Hjälp för att bevara eller förändra? Åldersrelaterade diskurser om omsorg, stöd och service

Detta är en avhandling från Stockholm : Institutionen för socialt arbete - Socialhögskolan, Stockholms universitet

Sammanfattning: This thesis analyses the categorisation of adult persons who need help to cope in everyday life as either older persons or persons with a disability. Despite the development of social services in the Scandinavian countries being guided by the principles of universalism and equality, adults in need of care have different rights to support depending on their current age and at which age disability occurs. This thesis aims to explore how age-based differences in access to care, support and service are legitimised. In the thesis, the concept of help is used to refer to care, support and service.Using a discourse analytic approach, Swedish elderly and disability policies and websites through which providers of help market their services were examined. The analysis, inspired by the theoretical framework of governmentality, draws attention to how users of help and helpers are constituted in two age-related discourses on help. The first discourse, help to maintain, is used mainly in relation to older persons. In this discourse older persons are constituted as subjects in need of safety, comfort and company while the helpers are represented as caring and knowing.
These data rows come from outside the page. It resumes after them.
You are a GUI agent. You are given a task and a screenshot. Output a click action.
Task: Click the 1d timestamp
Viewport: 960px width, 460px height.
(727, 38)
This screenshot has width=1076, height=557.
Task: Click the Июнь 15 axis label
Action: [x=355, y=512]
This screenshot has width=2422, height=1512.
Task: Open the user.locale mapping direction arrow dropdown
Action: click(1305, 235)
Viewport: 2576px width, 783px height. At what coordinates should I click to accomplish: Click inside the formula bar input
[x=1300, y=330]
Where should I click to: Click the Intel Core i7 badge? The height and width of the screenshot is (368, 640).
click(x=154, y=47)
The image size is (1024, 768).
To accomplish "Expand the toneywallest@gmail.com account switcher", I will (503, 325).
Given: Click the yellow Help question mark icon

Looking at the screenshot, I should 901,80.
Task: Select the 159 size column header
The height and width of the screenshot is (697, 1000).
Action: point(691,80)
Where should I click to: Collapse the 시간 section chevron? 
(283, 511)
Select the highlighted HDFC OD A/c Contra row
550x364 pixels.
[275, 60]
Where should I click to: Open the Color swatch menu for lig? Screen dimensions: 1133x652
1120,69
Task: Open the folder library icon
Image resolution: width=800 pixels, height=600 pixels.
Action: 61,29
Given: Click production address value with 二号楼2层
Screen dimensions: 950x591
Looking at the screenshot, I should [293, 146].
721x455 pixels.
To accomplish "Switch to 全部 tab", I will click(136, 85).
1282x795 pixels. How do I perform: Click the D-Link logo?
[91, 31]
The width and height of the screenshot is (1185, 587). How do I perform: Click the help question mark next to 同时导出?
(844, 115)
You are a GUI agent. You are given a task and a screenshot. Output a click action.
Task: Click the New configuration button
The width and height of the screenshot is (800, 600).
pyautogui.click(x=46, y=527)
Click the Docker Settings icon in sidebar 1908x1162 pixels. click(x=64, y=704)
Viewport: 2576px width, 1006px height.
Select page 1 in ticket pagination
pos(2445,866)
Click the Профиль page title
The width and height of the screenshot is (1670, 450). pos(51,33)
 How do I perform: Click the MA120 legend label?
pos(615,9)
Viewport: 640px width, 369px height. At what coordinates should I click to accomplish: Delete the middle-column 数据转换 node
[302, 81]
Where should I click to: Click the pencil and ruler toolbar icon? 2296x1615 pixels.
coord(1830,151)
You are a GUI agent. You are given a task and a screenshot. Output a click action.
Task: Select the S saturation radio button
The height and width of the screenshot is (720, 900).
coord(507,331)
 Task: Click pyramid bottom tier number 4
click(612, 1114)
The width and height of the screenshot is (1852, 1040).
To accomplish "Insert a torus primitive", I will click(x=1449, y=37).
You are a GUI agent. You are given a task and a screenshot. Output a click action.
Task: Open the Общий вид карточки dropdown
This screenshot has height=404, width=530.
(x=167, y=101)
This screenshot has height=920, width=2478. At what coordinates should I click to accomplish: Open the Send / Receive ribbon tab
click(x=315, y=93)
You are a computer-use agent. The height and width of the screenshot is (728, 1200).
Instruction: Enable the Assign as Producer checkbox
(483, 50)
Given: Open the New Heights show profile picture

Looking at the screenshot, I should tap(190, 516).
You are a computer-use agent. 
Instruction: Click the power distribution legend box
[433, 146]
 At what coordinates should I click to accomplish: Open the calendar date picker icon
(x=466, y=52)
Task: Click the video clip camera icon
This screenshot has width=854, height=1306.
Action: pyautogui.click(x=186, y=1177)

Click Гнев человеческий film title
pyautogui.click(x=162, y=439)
The second discourse, help to change, constitutes younger persons with a disability as citizens in becoming. Help aims to improve the situation for younger help users in varying ways: the opportunity to fully determine the tasks performed by helpers is essential to users of personal assistance whereas personal development as regards both practical and social skills is the key to change for persons with an intellectual or mental disability. While help for younger persons is represented as a means to enhance the individual’s self-determination and ability to participate in society, help for older persons is represented as aiming to maintain past patterns of life, not aspiring towards change or improvement. It is argued that these representations support a lower ambition for eldercare than for disability services.